I listened to quite a few chunks of Antony Beevor's The Battle for Spain through an audiobook recording last year and thought it would be a good idea to read the book as a follow-up, assuming that all the confusing details would fall into place through a slow, sequenced reading. That hasn't happened. If anything, I found the sheer amount of detail Beevor provides harder to follow when reading it directly off the page, being forced to provide the 'voice' of the text myself. But in a way this seems appropriate to the subject. The early part of the twentieth century was a deeply confusing time for the Spanish people and the events of the 1930s seem like a dark conclusion to decades of bitter divisions on all sides.
Beevor is brilliantly even-handed in his sober account of it all, out of which hardly anyone emerges with any sort of credit.
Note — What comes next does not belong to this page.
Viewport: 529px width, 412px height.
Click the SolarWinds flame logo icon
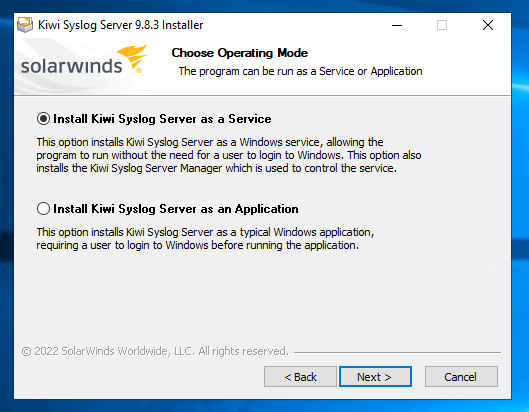point(132,58)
The pages covering the outbreak of the conflict with the nationalist coup d'état make for particularly uncomfortable reading as all sides seem terribly enthusiastic to kill off their opponents simply, I suppose, out of a deep sense of hatred tempered with a big helping of simple fear as to what the other side would happily do to them if given the chance. Human life becomes cheap indeed under such circumstances.
Can't help but wonder if we're seeing a similarly toxic climate being created these days in parts of the world that seemed comfortably stable just a couple of decades back.